#### [Work to be completed]
An exact transcription is needed, starting at the line containing "Task: Toggle the debugger sidebar pane icon" and running through the last line of the records, with every picture left out.
Records for the exercise: Begin
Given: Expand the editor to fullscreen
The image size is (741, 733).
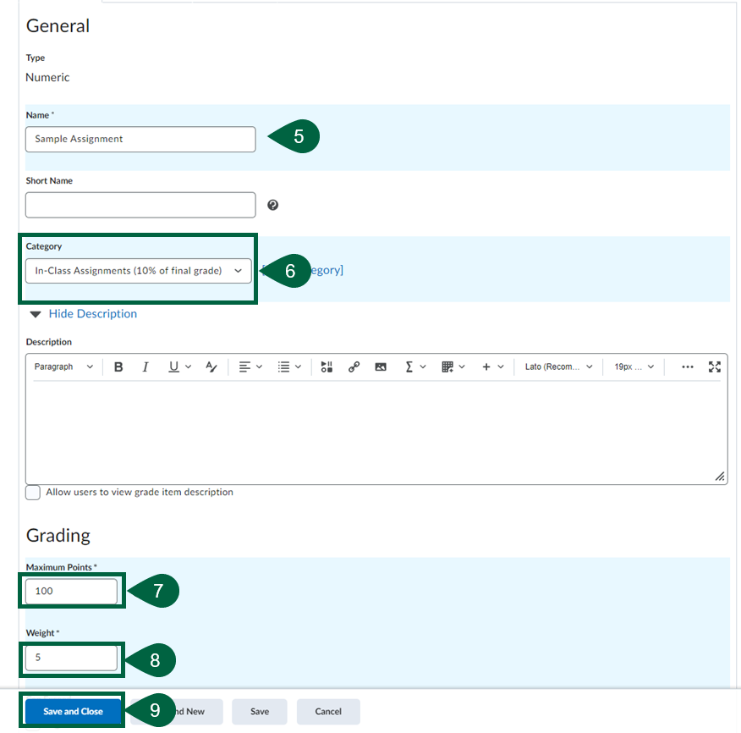Looking at the screenshot, I should (x=715, y=367).
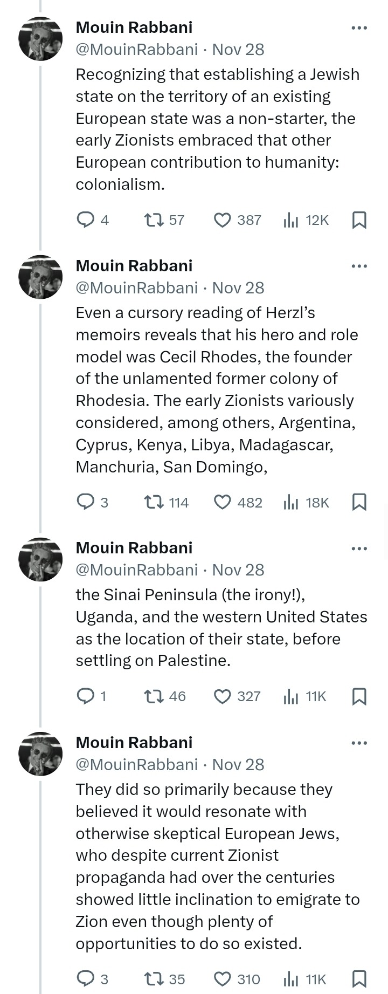Bookmark the Cecil Rhodes tweet
Image resolution: width=388 pixels, height=994 pixels.
359,502
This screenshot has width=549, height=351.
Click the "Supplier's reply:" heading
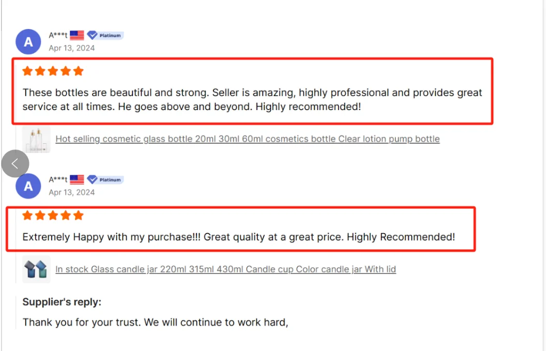(62, 302)
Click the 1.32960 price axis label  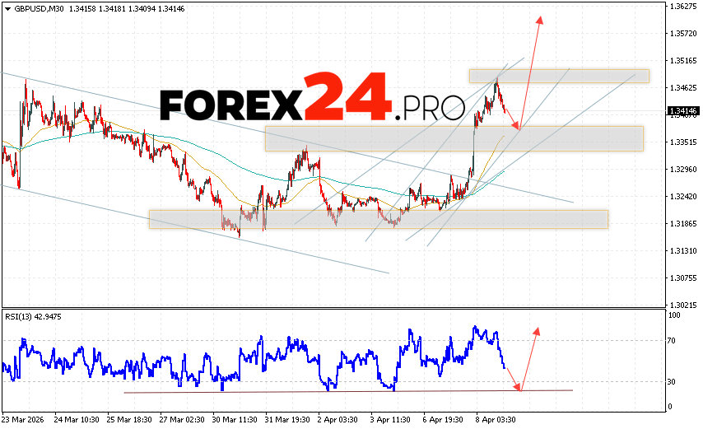(x=683, y=170)
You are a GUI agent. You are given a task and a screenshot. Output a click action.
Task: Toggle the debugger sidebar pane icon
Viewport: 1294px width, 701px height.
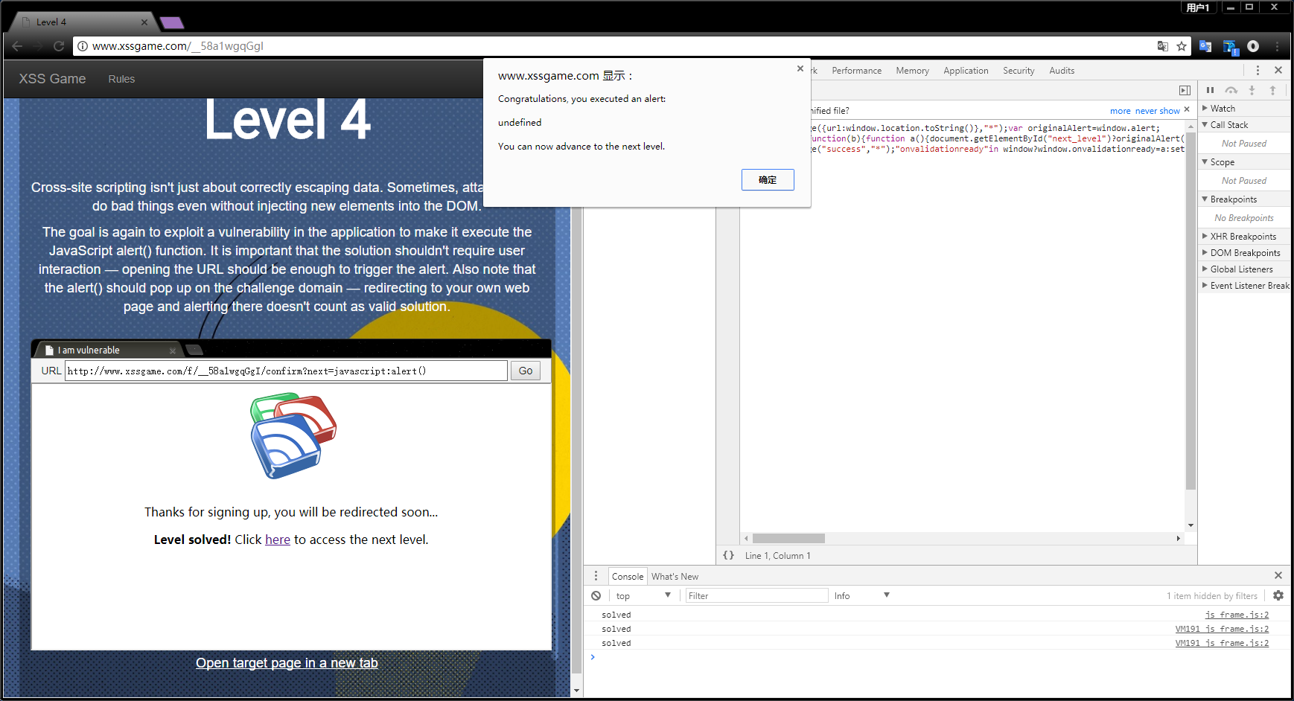click(x=1185, y=90)
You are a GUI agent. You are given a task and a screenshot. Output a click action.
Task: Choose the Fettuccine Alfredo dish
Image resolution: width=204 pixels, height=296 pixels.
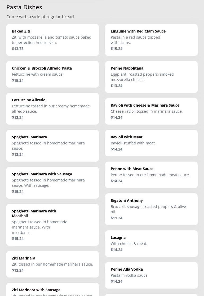[52, 108]
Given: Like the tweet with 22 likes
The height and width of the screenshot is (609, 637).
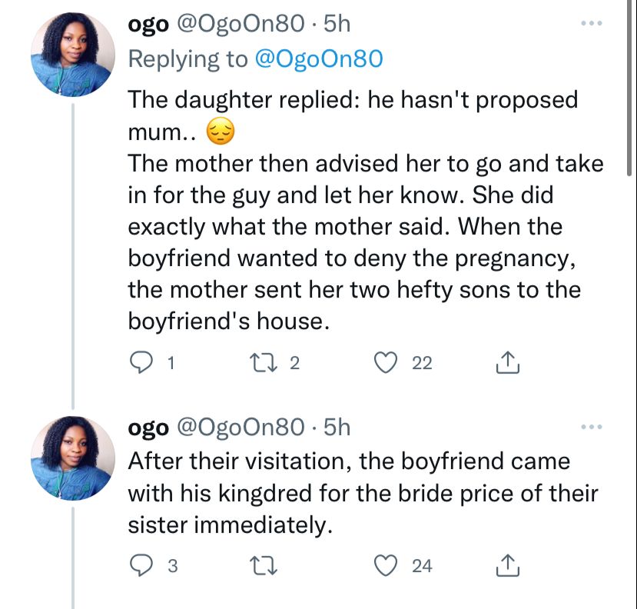Looking at the screenshot, I should pos(387,364).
Records for the exercise: End
#### [Response to this task]
Task: Toggle the debugger sidebar pane icon
Viewport: 1294px width, 701px height.
click(x=1185, y=90)
You are a GUI agent. You are given a task and a screenshot. Output a click action.
Task: Choose the Fettuccine Alfredo dish
Image resolution: width=204 pixels, height=296 pixels.
[52, 108]
Given: Like the tweet with 22 likes
The height and width of the screenshot is (609, 637).
Looking at the screenshot, I should pos(387,364).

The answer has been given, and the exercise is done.